Monday, 8 November 2010


It's always a pleasure to visit Cambridge, even on those occasions when, not expecting rain, I get soaked to the skin. I arrived in balmy temperatures and sat outside the rehearsal space with a cup of coffee. But when I left the Fitzwilliam just after lunch it was markedly cooler and the rain was just beginning. And by the time I got back to our rehearsal space I was wet through.

I was in the city to work on a performance project called 'Dreams of Kings and Heroes' that opens at the Fitzwilliam Museum at the end of the month. It is based on, and accompanies, the current Shahnameh exhibition. The Shahnameh tells the Persian story prior to the Arab invasion in the 7th Century AD. It's a heady, and often violent, blend of history, legend and myth is reminiscent of both the Old Testament and One Thousand and One Nights.

Friday was an opportunity to meet the rest of the team, see the exhibition for myself and play with some ideas. Now I'm immersing myself in Persian classical music, quarter tones and all, in the hope that some flavours will find their way into my own compositions. If experience is anything to go by, fifty minutes may not be long enough to accustom Western ears to quarter tones, even if there were to be music throughout the show. But I hope stop short of Disneyfication and strive to do justice to what looks like being a fabulous (literally, for once) son et lumière presentation.


  1. I know nothing about Persian music.. any tips as to what to listen to?

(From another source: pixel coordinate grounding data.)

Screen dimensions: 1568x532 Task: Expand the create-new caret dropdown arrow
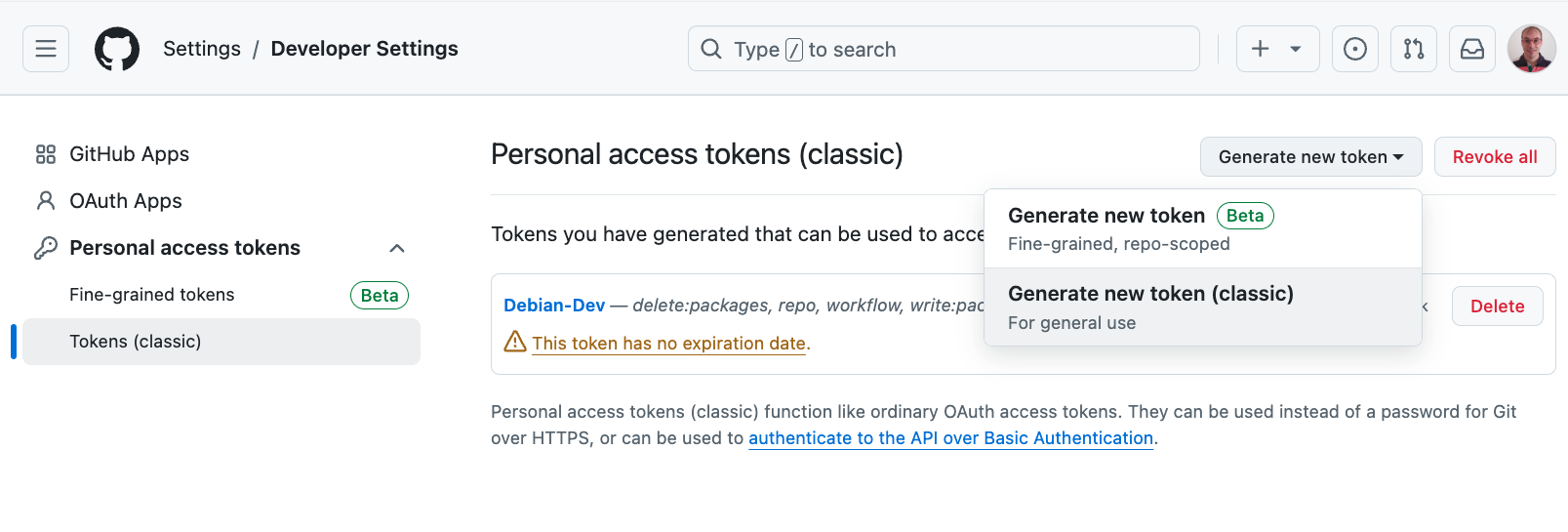click(x=1296, y=49)
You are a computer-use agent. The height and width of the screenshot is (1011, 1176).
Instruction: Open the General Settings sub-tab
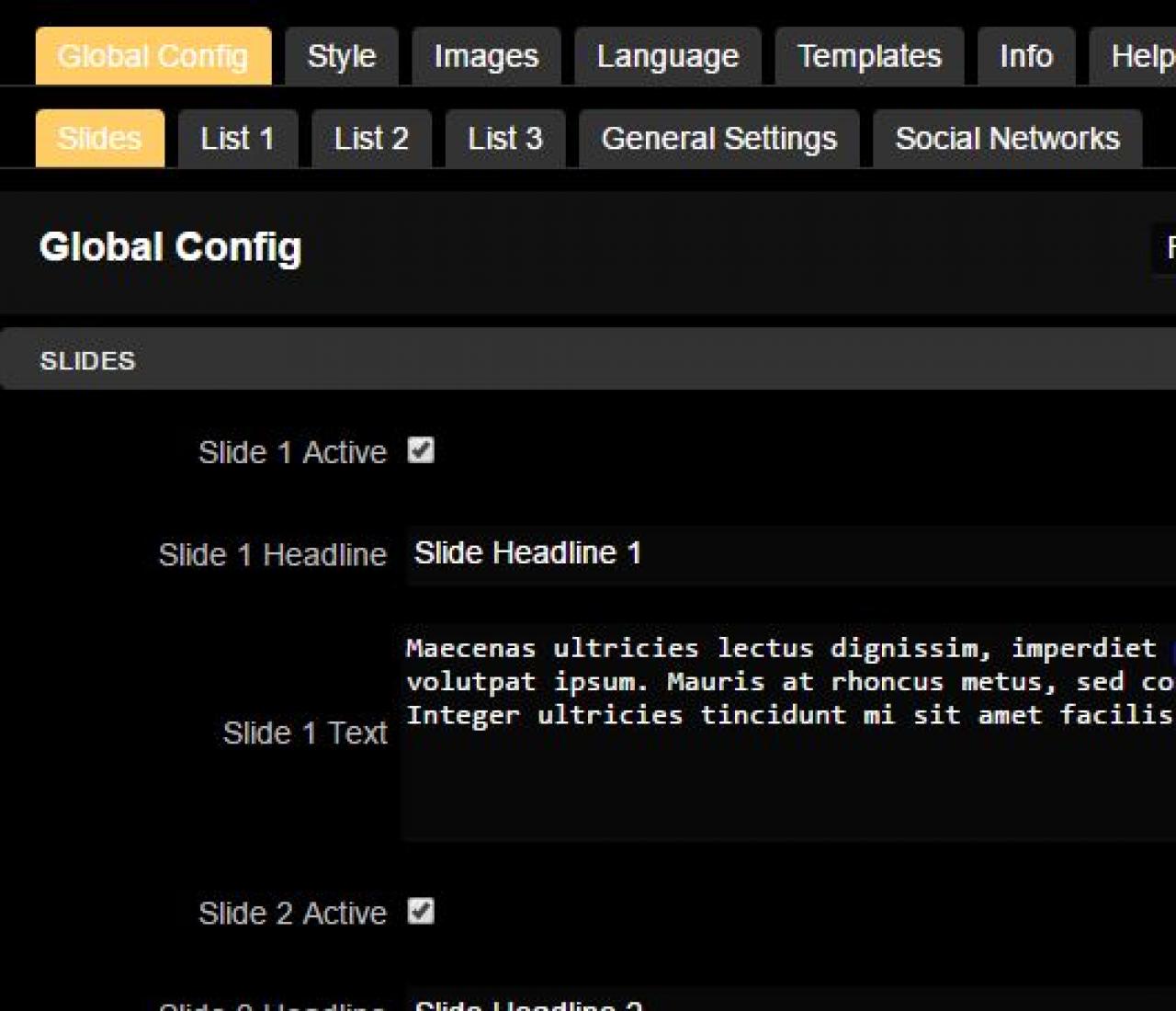718,139
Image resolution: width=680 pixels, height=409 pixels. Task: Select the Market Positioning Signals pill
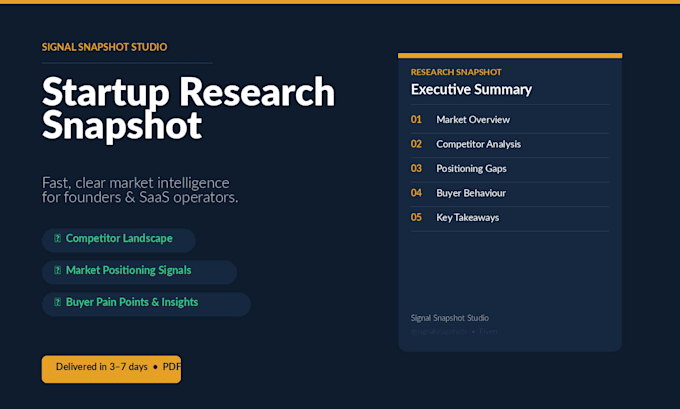click(x=139, y=272)
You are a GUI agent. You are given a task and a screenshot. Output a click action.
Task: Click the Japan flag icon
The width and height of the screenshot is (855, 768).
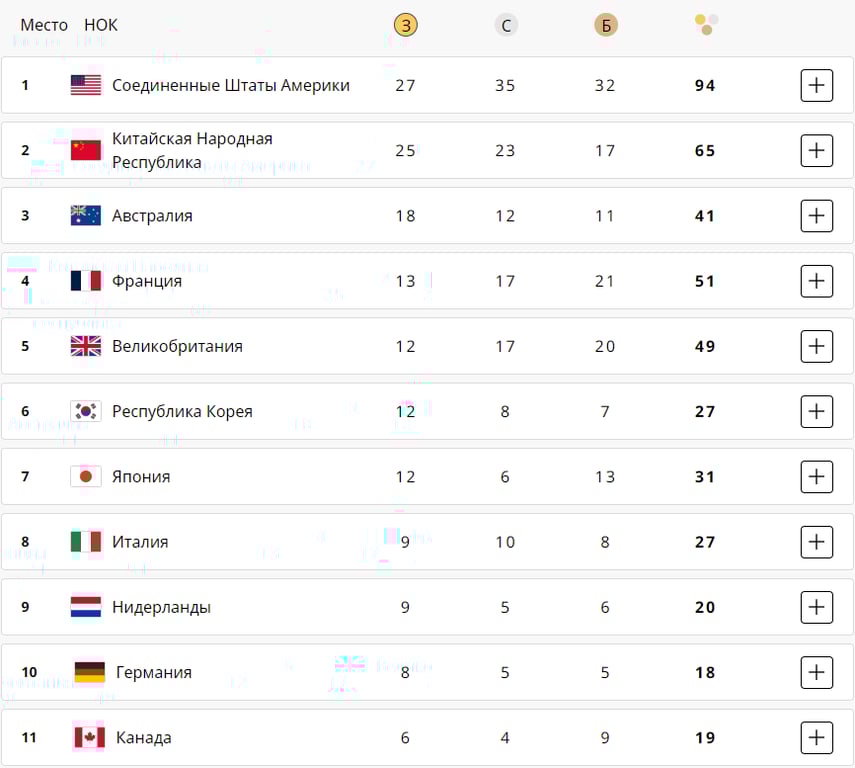point(86,477)
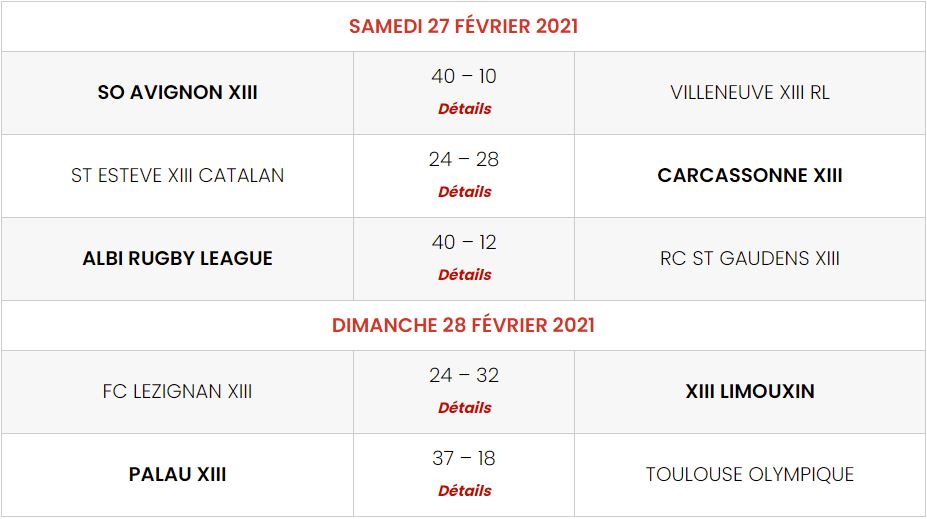The width and height of the screenshot is (927, 519).
Task: Click the SAMEDI 27 FÉVRIER 2021 header
Action: 463,27
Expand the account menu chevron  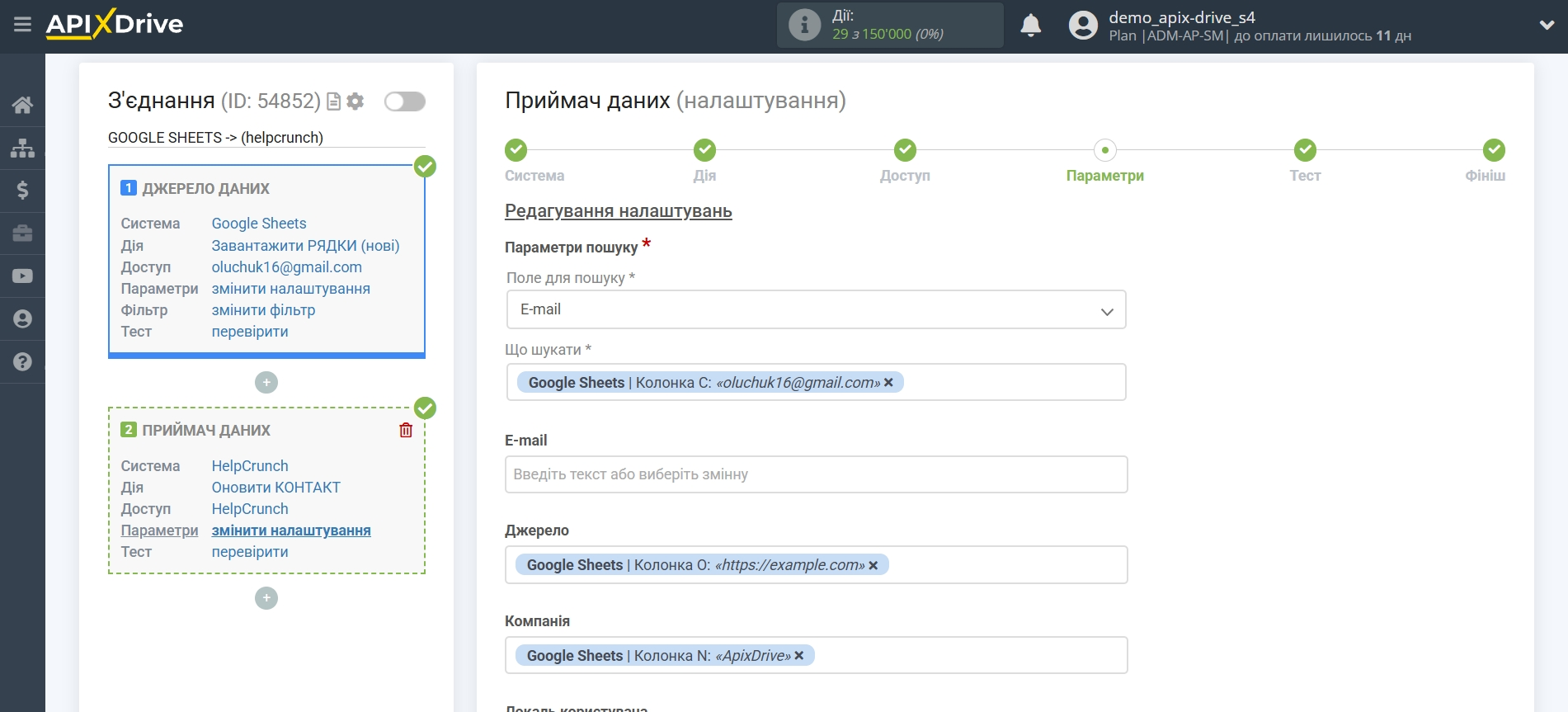[x=1547, y=26]
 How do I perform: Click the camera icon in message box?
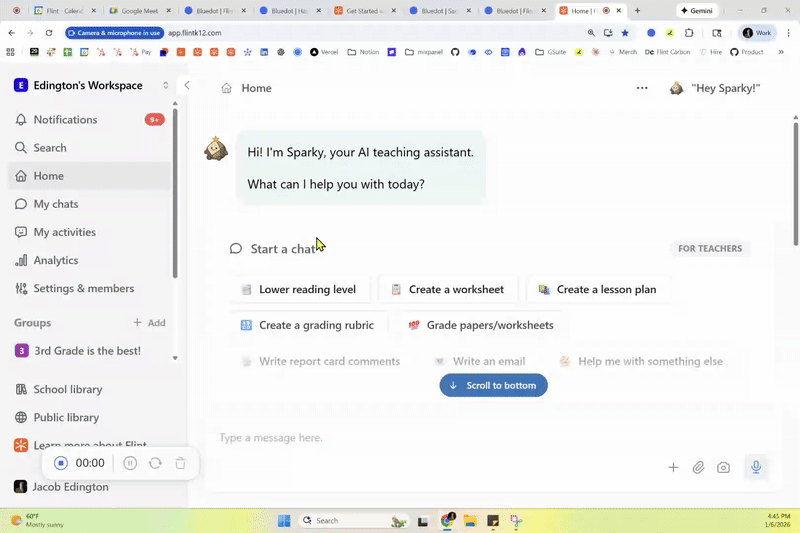point(723,467)
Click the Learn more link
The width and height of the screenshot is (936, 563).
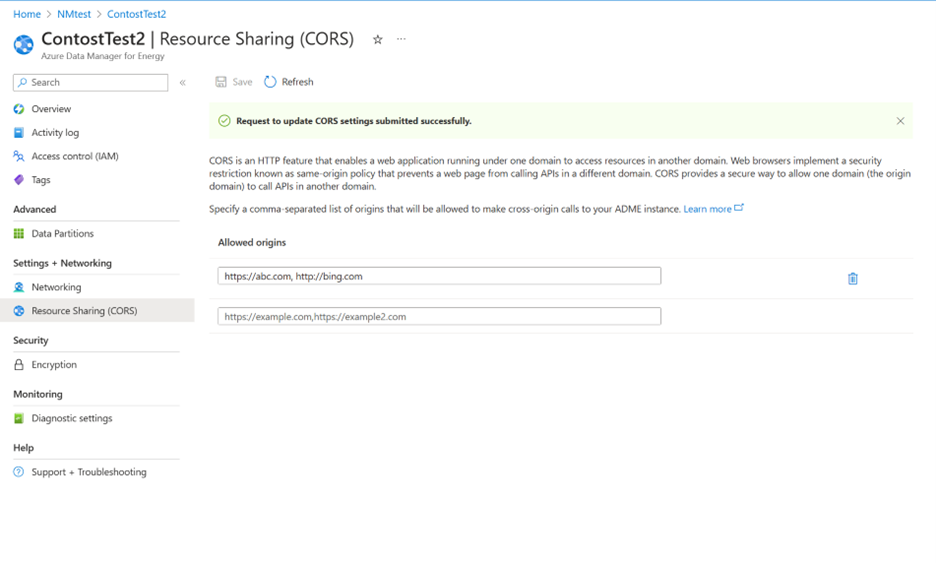pyautogui.click(x=707, y=209)
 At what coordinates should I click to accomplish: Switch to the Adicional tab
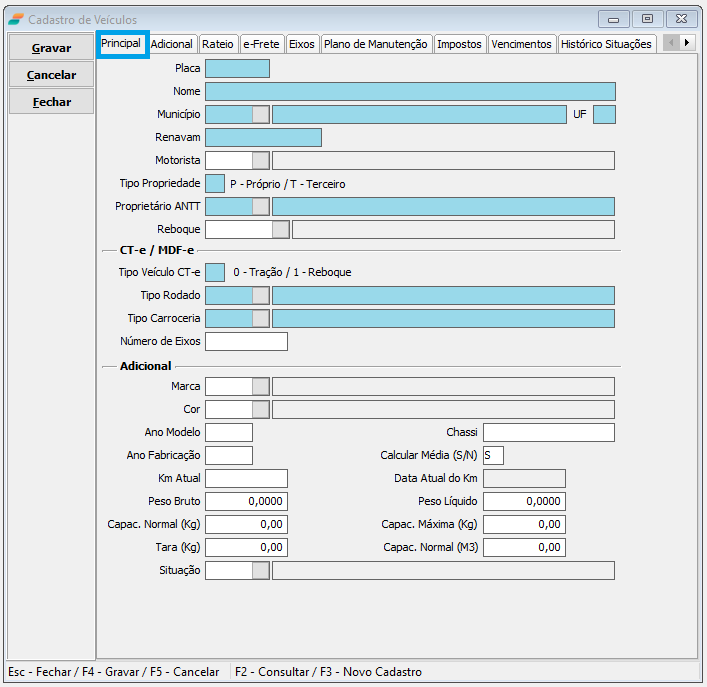point(172,44)
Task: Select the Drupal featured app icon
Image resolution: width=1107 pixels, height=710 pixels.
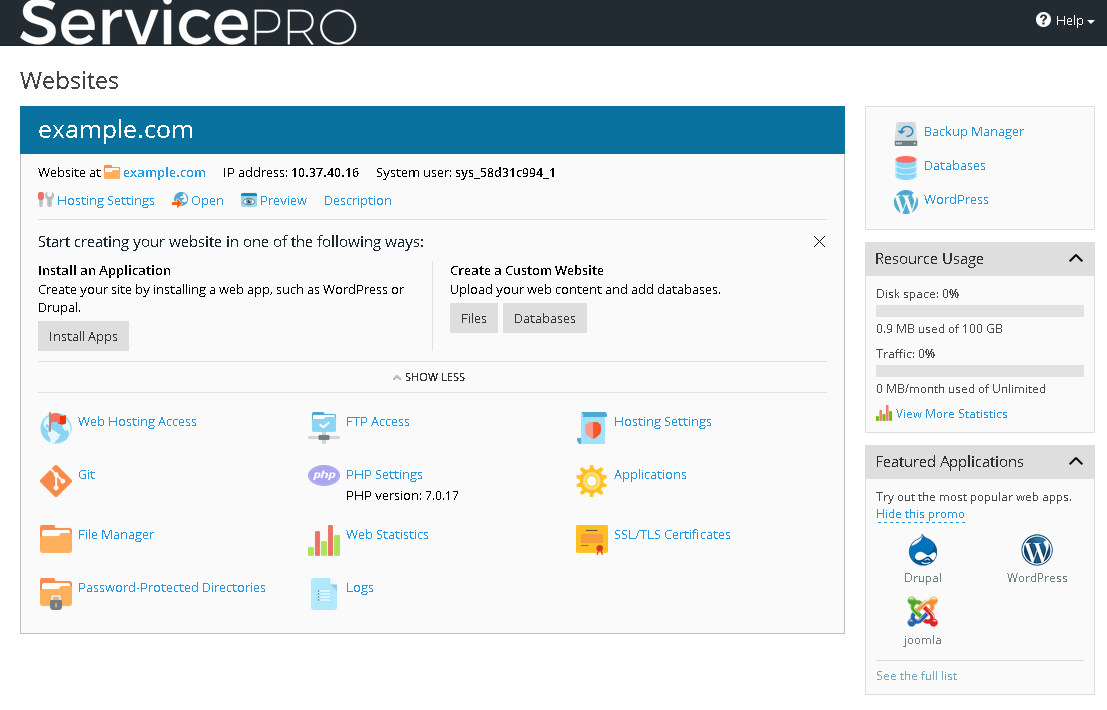Action: pos(922,551)
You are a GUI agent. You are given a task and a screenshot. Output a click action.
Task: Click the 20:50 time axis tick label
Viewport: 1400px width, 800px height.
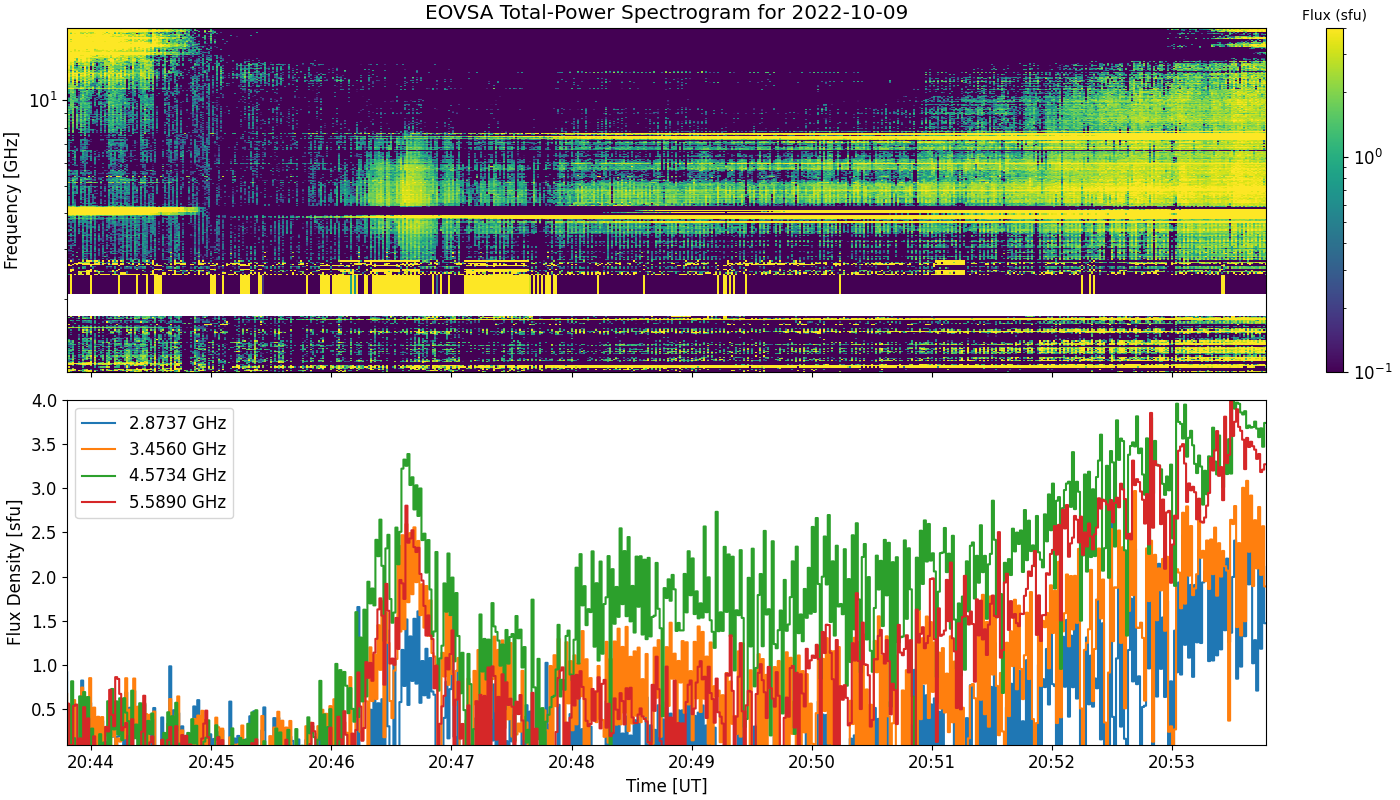[811, 763]
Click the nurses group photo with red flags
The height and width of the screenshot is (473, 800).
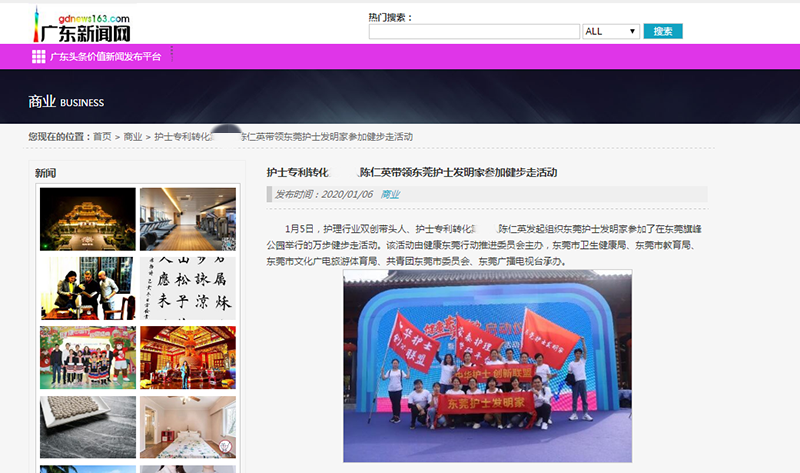[x=487, y=366]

  2. Where to begin? Before the revolution in '79 the Shah's regime was promoting westernisation of all things and traditional music came close to dying out. Money and fame awaited pop stars. For ten years after the revolution no one dared play anything other than military and mourning music. Now, on YouTube there's plenty of pop - mostly pretty cheesy but seen as a statement of dissatisfaction with the repressive regime. I've been listening to some classical stuff that a friend lent me by a singer called Mohammad-Reza Shajarian. It has similarities to Indian classical music but the songs, to my cloth ears, are more like Urdu ghazals. At least in their shorter length. I hope that helps!